Since as stated above, any arrangement fulfilling above conditions would be treated as the Impermissible Avoidance Arrangement and in these cases accommodating party will be disregarded and every income will be taxable in the hands of real originator i.e., Substance over form.

But again to invoke the provision of GAAR, the Tax benefit (as defined above) to all the accommodating party shall exceed Rs 3 Crores in the relevant previous year. This also gives the window for the tax planning i.e., whose overall tax benefit to all the accommodating parties is upto Rs. 3 Crores in the relevant previous year. In such scenario, GAAR would not be invoked and no accommodating party will be disregarded.
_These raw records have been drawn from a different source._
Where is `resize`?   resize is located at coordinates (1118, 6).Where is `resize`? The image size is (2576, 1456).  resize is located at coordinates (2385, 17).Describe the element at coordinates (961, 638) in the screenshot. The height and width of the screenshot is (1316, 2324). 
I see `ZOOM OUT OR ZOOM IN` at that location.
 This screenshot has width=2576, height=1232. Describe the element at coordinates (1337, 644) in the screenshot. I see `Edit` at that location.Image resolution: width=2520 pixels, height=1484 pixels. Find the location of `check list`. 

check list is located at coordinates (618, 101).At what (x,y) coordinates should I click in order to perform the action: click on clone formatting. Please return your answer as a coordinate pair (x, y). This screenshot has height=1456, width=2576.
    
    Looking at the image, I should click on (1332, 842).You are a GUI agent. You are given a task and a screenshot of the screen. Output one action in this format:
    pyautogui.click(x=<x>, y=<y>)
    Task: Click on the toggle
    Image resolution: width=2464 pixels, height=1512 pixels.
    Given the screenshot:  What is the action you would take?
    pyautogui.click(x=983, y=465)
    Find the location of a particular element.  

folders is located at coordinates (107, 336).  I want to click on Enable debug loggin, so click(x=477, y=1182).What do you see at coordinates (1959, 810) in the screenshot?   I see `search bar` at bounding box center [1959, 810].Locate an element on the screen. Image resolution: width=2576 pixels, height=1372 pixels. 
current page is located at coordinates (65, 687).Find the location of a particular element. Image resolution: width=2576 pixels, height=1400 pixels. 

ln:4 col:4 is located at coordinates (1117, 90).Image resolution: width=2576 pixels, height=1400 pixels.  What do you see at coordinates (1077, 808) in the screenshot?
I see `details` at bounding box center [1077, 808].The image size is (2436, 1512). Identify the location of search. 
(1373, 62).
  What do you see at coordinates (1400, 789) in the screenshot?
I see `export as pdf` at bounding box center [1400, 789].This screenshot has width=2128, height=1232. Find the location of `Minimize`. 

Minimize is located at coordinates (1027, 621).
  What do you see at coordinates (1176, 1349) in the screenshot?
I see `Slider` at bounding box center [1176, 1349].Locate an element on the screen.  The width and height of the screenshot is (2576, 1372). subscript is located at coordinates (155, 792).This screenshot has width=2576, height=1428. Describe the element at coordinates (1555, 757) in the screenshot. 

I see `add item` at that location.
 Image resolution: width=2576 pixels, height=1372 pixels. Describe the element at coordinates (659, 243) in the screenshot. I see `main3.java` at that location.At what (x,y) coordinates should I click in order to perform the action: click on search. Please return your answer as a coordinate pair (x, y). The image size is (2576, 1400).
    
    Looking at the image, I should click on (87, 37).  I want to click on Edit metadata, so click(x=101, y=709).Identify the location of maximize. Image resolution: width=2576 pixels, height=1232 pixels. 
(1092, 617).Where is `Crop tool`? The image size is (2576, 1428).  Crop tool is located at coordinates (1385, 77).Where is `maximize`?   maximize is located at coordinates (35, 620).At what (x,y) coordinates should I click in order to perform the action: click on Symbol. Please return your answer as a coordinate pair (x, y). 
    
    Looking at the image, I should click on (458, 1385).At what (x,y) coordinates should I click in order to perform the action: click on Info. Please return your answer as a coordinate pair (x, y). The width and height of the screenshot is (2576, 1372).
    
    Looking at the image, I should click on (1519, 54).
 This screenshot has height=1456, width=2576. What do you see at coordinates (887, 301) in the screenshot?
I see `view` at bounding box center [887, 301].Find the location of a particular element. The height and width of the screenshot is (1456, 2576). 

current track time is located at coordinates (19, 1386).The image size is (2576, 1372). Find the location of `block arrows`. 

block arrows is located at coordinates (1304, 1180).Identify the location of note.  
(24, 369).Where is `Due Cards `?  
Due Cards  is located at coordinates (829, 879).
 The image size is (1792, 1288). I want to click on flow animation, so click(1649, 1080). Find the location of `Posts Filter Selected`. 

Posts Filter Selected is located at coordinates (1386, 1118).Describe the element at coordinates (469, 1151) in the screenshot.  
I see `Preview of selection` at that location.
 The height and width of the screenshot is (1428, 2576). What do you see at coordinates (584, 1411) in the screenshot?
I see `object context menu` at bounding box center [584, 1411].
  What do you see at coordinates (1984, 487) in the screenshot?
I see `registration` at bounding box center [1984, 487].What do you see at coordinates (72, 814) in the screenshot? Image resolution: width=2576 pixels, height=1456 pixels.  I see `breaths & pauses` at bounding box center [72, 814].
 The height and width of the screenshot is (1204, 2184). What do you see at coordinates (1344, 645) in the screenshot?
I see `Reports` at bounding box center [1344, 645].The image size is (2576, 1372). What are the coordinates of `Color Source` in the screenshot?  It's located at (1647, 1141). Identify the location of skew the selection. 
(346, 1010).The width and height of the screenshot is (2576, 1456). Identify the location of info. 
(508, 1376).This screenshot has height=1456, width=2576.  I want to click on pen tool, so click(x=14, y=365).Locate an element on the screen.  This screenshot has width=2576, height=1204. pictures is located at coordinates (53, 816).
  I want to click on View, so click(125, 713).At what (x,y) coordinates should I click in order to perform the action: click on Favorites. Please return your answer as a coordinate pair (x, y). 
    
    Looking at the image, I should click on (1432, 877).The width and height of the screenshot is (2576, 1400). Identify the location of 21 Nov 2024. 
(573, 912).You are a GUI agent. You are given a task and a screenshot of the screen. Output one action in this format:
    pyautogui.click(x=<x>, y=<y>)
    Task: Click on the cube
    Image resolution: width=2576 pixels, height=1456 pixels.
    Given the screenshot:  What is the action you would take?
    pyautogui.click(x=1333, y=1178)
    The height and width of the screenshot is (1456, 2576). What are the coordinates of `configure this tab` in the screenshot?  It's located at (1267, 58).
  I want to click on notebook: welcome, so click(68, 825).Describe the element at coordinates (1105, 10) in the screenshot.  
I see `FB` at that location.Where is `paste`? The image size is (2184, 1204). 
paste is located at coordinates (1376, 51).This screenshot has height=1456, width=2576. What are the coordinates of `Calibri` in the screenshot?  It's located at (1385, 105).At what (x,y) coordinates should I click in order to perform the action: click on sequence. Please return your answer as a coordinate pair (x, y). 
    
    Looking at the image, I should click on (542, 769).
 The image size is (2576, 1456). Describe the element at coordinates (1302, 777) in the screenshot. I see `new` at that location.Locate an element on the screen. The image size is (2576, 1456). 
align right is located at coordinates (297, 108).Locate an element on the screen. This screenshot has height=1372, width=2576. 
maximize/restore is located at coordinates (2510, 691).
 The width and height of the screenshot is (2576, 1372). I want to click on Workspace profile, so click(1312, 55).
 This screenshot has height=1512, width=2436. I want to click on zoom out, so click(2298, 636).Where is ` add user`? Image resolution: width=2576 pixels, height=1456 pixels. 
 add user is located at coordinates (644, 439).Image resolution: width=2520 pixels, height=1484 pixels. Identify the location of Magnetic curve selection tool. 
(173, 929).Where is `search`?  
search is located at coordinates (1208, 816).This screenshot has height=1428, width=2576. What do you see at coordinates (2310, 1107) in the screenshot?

Further, law also states that transaction has to be real which will not be seen in isolation. This means that the any party who in real sense is transacting in any way which might lead to tax benefit but a normal business transaction which is done not to gain the tax benefit (i.e., Primary objective is not tax benefit) may be looked on case to case basis whether the party will become the accommodating party or not and whether GAAR would be invoked in such case or not.